Our method does not directly match pixels with annotations, but first super-pixelates the image to improve the computing speed, then extracts the convolution features of superpixels, then pools the features of each superpixel into a fixed-length vector, and finally learns the distance between each two superpixels. Merge superpixels when the distance between them is less than a threshold. Compared to traditional methods, our method is simple, efficient, achieves good results, and can be processed in real time (50fps/s). This also supports learning pixel-level semantic understanding directly from the Internet.
With the class-independent low-level visual knowledge mentioned above, we can do a lot of interesting analysis on images. For example, we use keywords to retrieve images on the Internet. Through salient target detection, we can detect the approximate position of the object in the image, and then we can further refine the regional information of the object through edge, over-segmentation and other information. Proxy Groundtruth (GT) can be generated eventually. This GT is not manually marked, but a guess of Internet image GT by automatic method. This guess is likely to cover the corresponding areas of keywords in the image, of course, there is a lot of error in these areas. For example, in the case of the bicycle in the image above, our method often marks the person as well, because the bicycle is usually accompanied by the person.
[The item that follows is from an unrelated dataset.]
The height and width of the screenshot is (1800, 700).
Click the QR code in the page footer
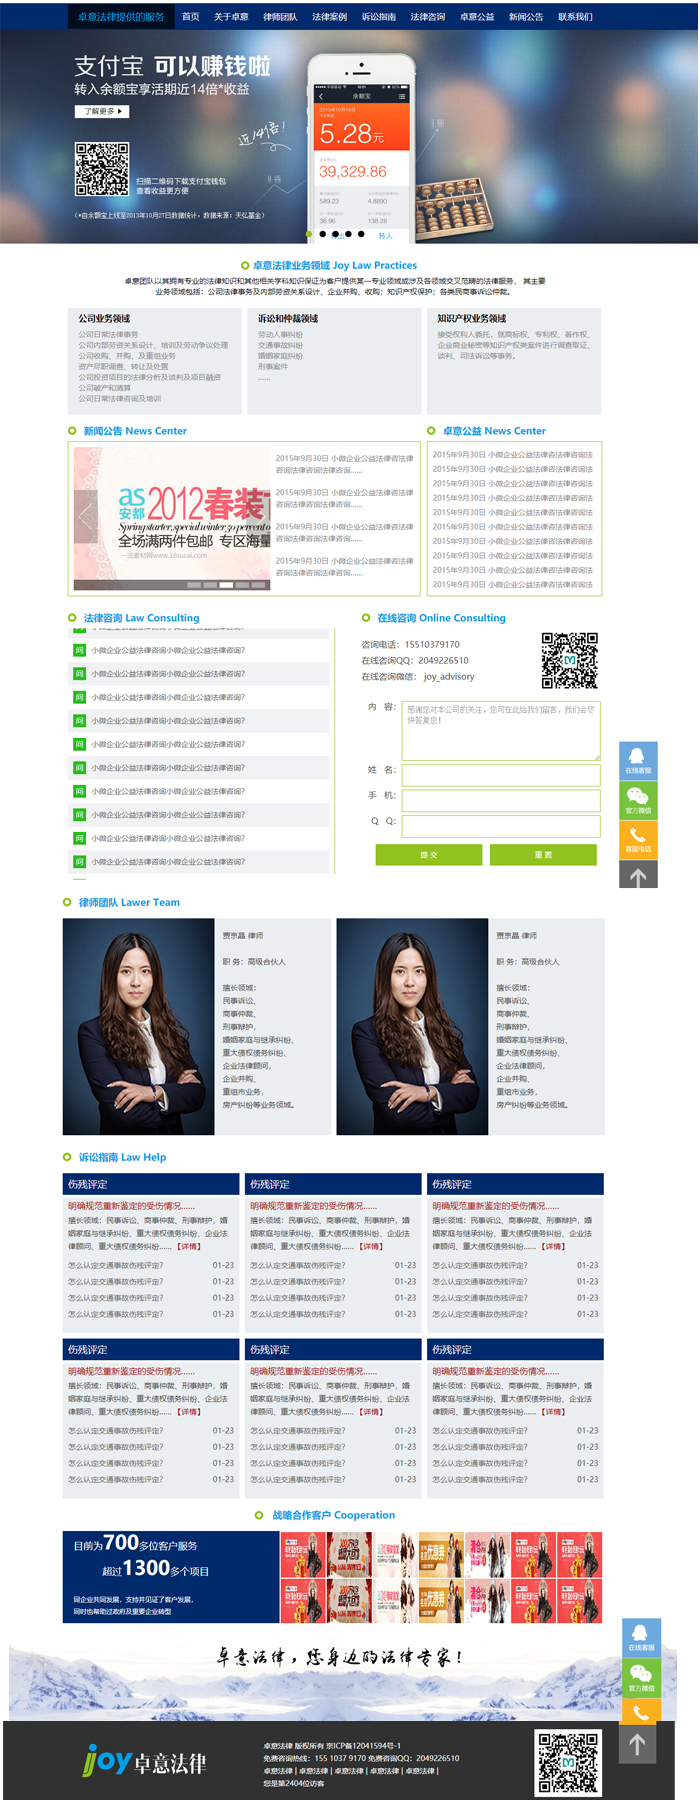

So how do you get rid of these errors?
The process of the whole method is as follows: 1. A large number of images are obtained by keyword retrieval; 2. Proxy GT corresponding to the image is obtained by using the underlying visual knowledge; 3. NFM was used to remove the influence of noise area in Proxy GT on the training process; 4. Finally, semantic segmentation results are obtained through SSM.
NFM (Noise Filtering Module) : a Noise Filtering Module that filters Noise regions in image Proxy GT using image-level annotations and heuristic map given input images.
The red area in the figure above is the identified noise area.
NFM is used only in the testing phase as a training aid.
We verify the importance of basic visual knowledge through experiments. The experiment was divided into two categories. Weak indicated that the image had only one keyword level annotation, while WebSeg indicated that the image had no manual annotation. In fact, there are many categories of underlying visual knowledge, and we only show three categories here, namely Saliency Object Detection (SAL), Edge and Attention (ATT). Attention is a kind of top-down information, which requires the tagging information at the keyword level. Since WebSeg does not use any manual tagging, there is no Attention in the WebSeg experiment.
Similarly, we verified the validity of NFM. It can be seen that NMF can improve the accuracy of IoU.
In the training process, the training data can be divided into three categories, D(S) : the image content is simple, and each image has a manually reviewed image-level label; D(C) : The image content is complex, and each image has multiple verified image-level annotations; D(W) : Image content is variable, each image has an uncensored label.
The above table lists the different performance of different training set combinations.
Using CRF can further improve the accuracy of the results.
The figure above shows the results of our experiment. From left to right, we can see the importance of NFM and CRF respectively. In general, our method can learn directly from Web images and get good semantic segmentation results.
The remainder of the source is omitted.